The left hand 4th finger is not used at all in this transcription
Picking is not indicated (use as many downstrokes as possible)
Positions are marked with roman numerals
Fingerings are marked where they fall outside of the position, and at the beginning of each position change
All notes are picked unless marked
Most modern players would play the phrase in bars 13-14 in 10th position, moving to 9th position. Although is is somewhat counterintuitive in terms of efficiency, a better feel can result by playing it in 6th position, leaping up to the 9th. This also makes sense on a guitar like Christian played, without a cutaway.
You can tell by the timbre of the the notes that the Db in bar 31 is played on the 4th string, while the same note in bar 34 is on the 3rd string. This logically fits with the surrounding material as well.
The riff from 41 is could easily be played in 4th or 9th position, but I’ve chosen here to play it all on the B string, for better rhythmic attack.
In bars 58-59, you can tell from the direction of the slides on the notes and the timbre of the two different Db’s that Christian is doing something like sliding between 6th and 9th position (the two favored spots in this solo) with an outstretched 3rd finger.
The phrases in bars 65 – 68 use a kind of rocking motion of the left hand, even though the same pitches could easily be played in 9th position. This leads to a sense of call and response between the double stops and the single lines.
False fingerings in bars 73-75 and bars 90-92 imitate a saxophonic technique
(again, see video)
—
Further Listening:
Personally, I’m a fan of live recordings. The live recordings of Christian have been issued and packaged in dozens of different configurations. The first version I had was called After Hours, which has another version of “Stompin’ at the Savoy” on it
(called “Flips Lips”). This track has also been titled “On With Charlie Christian.” It’s interesting to compare this solo to the more well-known version at Minton’s (“Flips Lips” was recorded at a different club in Harlem, Monroe’s). Kenny Clarke is not at the Monroe’s session, but Christian’s time is rock solid as ever. The other track from Minton’s with Clarke on it is called “Swing to Bop.” It’s revealing to hear Christian stretch for extended periods on a minor tonality. Check this one out and then go listen to Grant Green playing “It Ain’t Necessarily So” with Sonny Clark and Blakey.

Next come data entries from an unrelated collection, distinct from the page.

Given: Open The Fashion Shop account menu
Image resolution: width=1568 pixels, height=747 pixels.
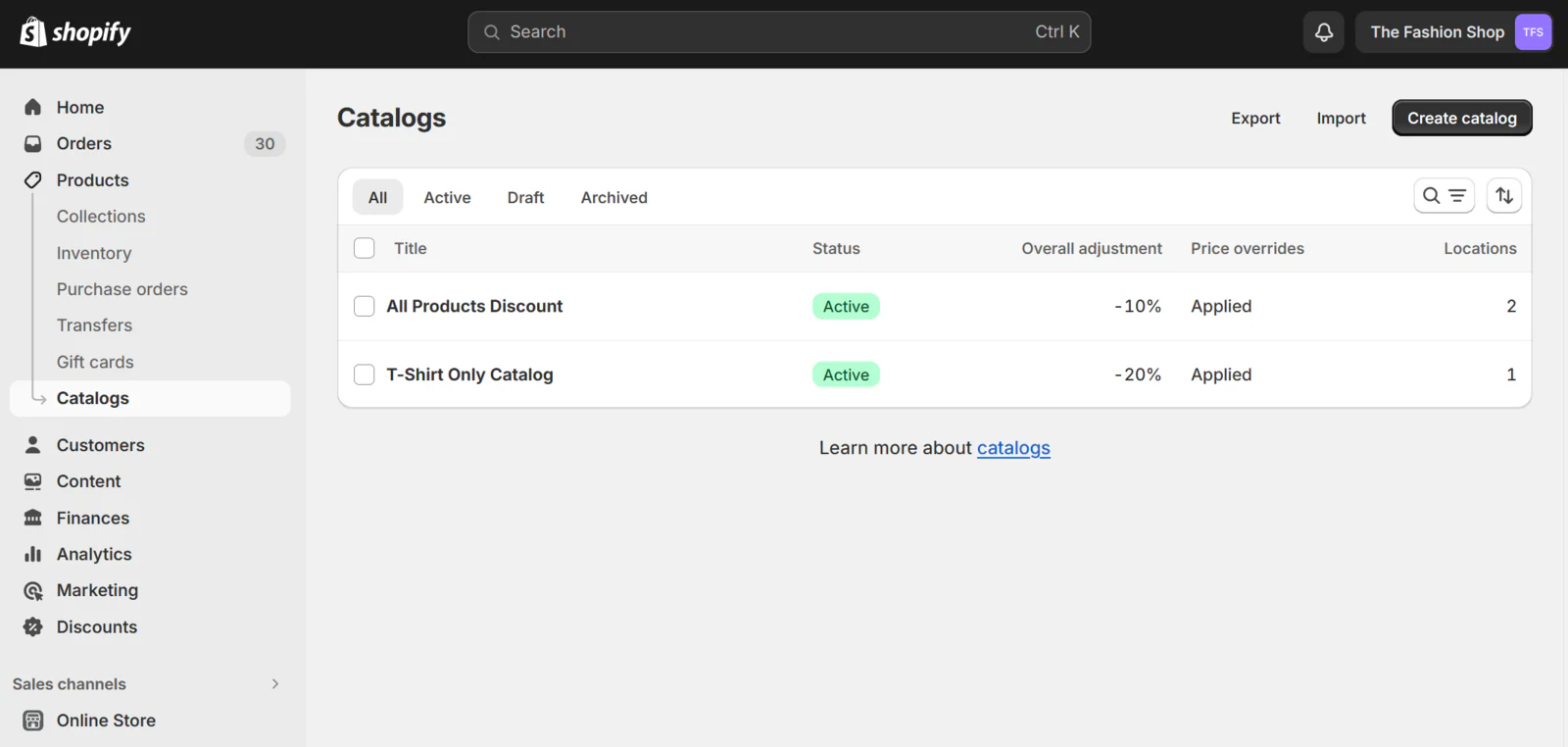Looking at the screenshot, I should (1436, 32).
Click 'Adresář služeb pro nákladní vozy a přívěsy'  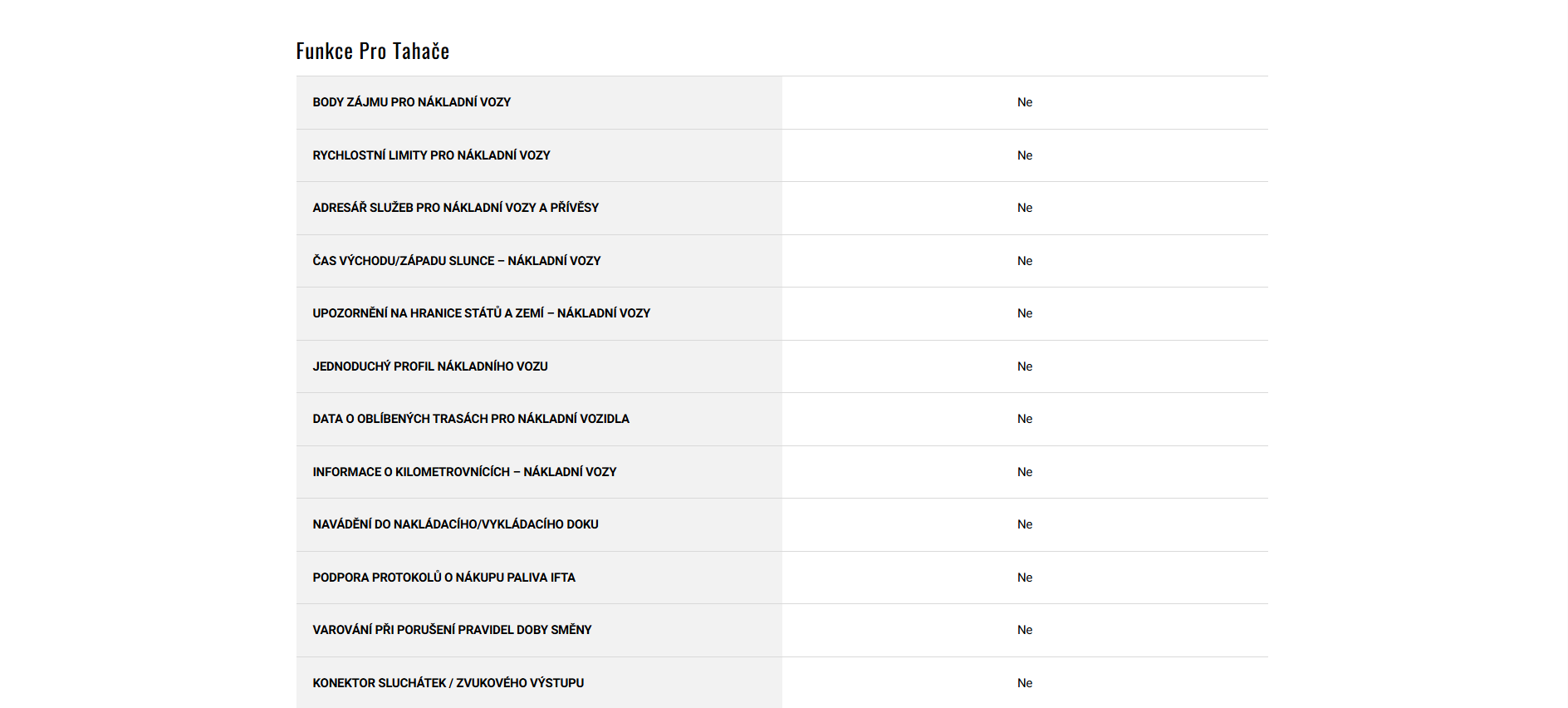coord(455,208)
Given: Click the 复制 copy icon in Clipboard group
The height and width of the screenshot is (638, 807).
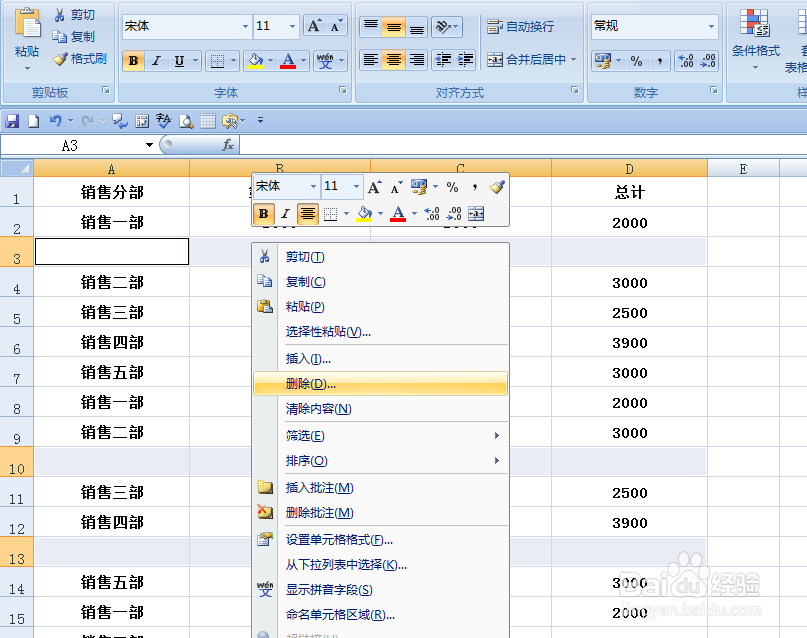Looking at the screenshot, I should click(60, 37).
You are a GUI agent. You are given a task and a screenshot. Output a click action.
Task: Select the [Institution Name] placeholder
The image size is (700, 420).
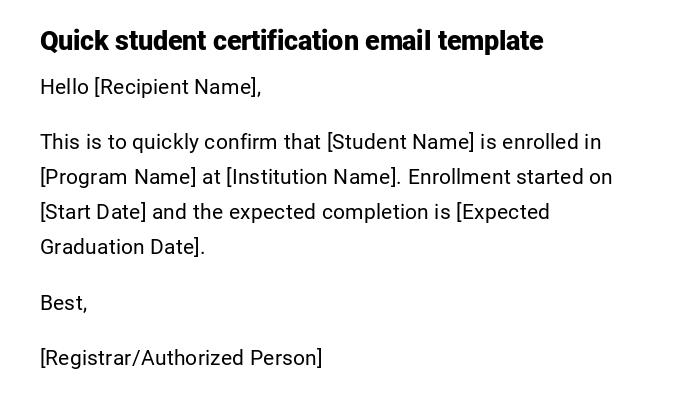(x=313, y=177)
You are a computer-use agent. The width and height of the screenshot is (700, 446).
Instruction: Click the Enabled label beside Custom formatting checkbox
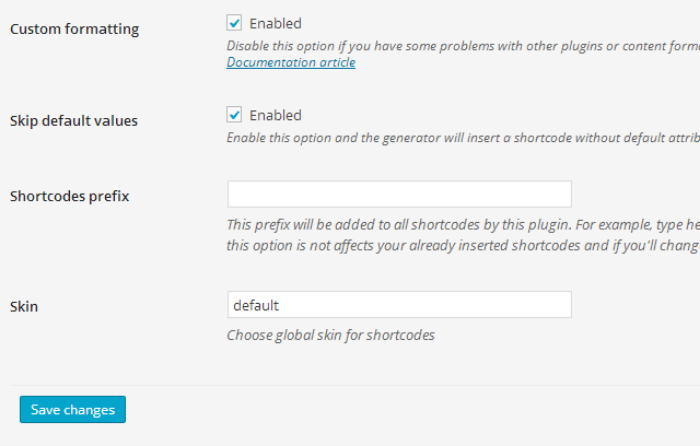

It’s well known that Lester Young was Christian’s primary inspiration. There are two places to hear them together: live with the Kansas City Six at Carnegie Hall on Christmas Eve of 1939, and studio with Benny Goodman, Buck Clayton, Count Basie, Freddie Green, Walter Page, and Jo Jones session on 28 October, 1940. For me, it doesn’t get much better in the world of guitar than Christian’s playing on “Pagin’ the Devil” with Freddie Green holding down the beat. The two other live tracks are “Good Morning Blues,” and “Way Down Yonder in New Orleans.” I also really dig “Ad Lib Blues” from the studio session, which captures an informal moment before Benny Goodman shows up.
Other casual moments that I enjoy from Goodman sessions are “Blues in B,” and “Waiting for Benny” (March 1941). Christian’s famous records with Benny Goodman showcase his talent beautifully, but it’s these live recordings and soundchecks that I listen to the most, because they reveal him more fully in moments of spontaneity, as one of the great improvisors of creative music.